(Saved entries)
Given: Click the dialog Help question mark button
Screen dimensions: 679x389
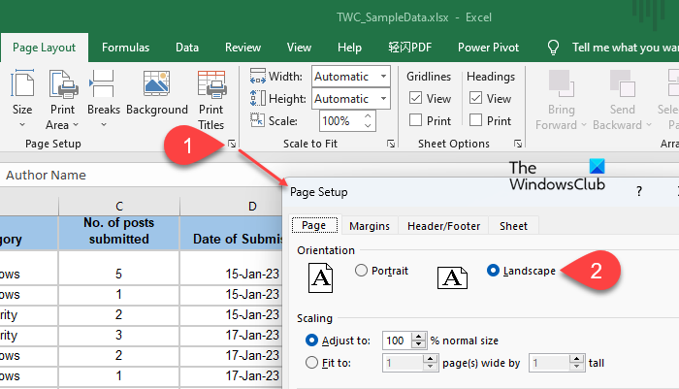Looking at the screenshot, I should (639, 192).
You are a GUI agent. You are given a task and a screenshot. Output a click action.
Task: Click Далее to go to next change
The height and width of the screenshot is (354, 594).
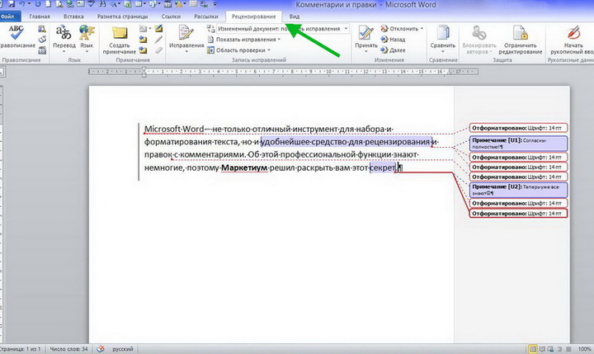click(396, 50)
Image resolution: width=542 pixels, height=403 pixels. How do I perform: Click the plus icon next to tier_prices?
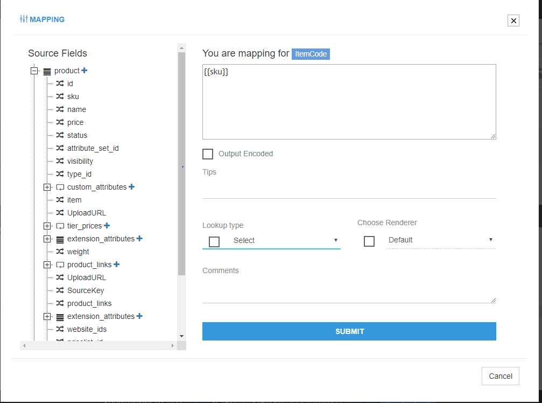[107, 226]
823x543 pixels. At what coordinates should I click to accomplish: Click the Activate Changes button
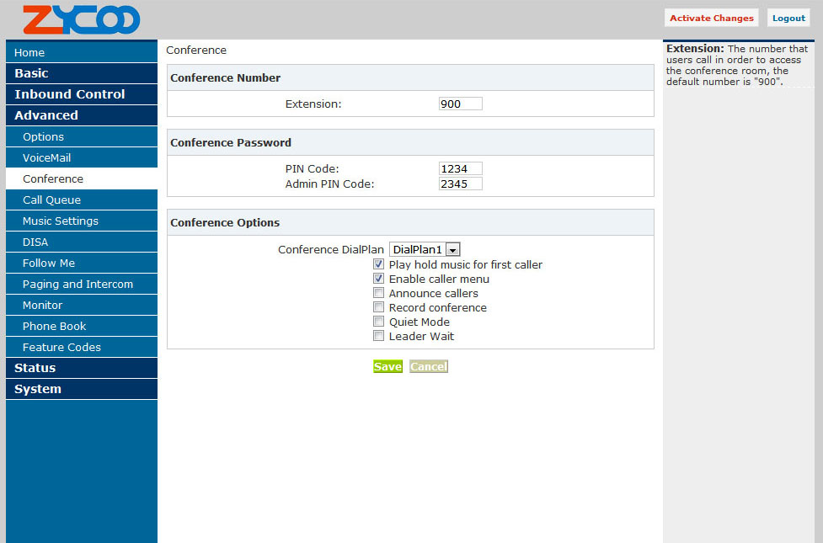[x=712, y=19]
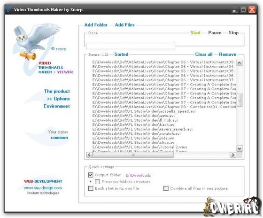Image resolution: width=263 pixels, height=218 pixels.
Task: Click the horizontal scroll left arrow
Action: (x=89, y=155)
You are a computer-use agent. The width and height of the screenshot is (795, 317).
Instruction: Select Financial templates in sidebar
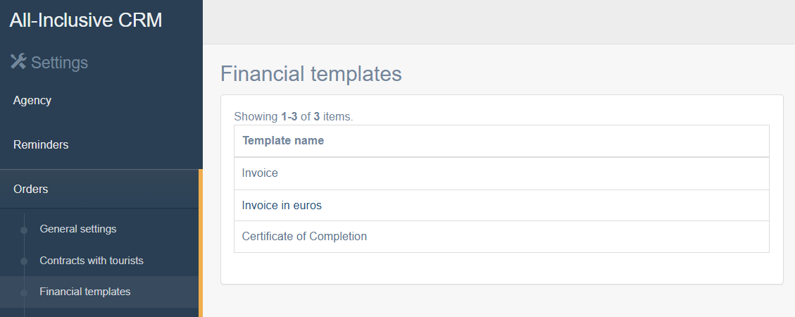(x=85, y=292)
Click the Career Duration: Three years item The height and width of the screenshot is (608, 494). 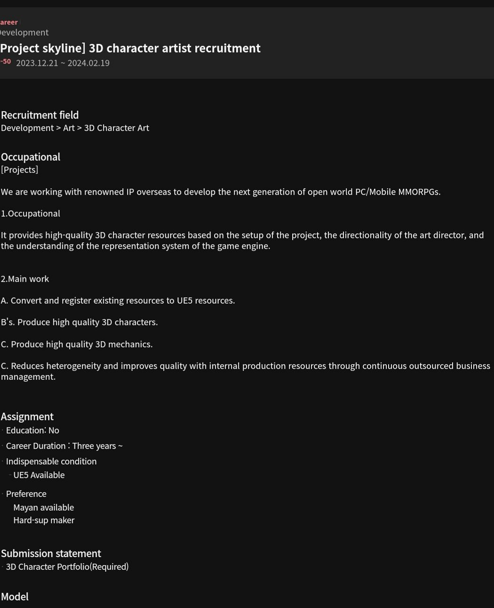click(x=64, y=446)
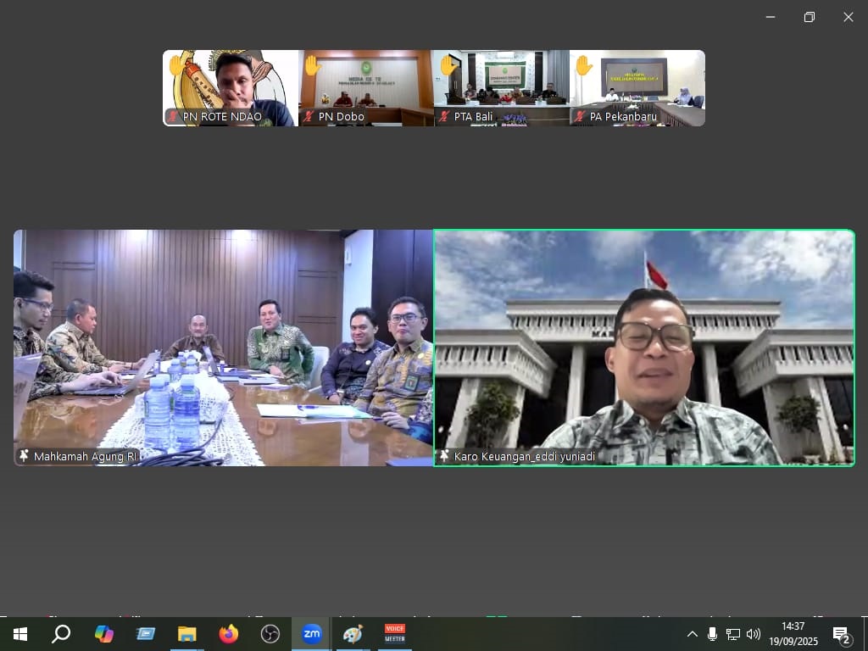This screenshot has height=651, width=868.
Task: Click the Windows search magnifier icon
Action: [61, 634]
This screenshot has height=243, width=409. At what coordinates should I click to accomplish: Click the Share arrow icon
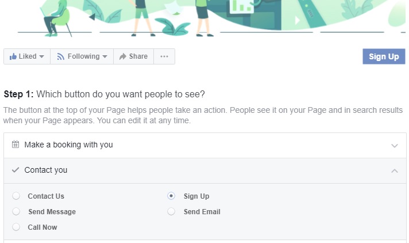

■ WHAT TO WORK ON
Wherever the string "agent" appears in the entries above, return the line it appears on.

■ FINISHED EXERCISE
You are a GUI agent. You are given a task and a screenshot. Output a click action.
You are a computer-use agent. The width and height of the screenshot is (795, 317).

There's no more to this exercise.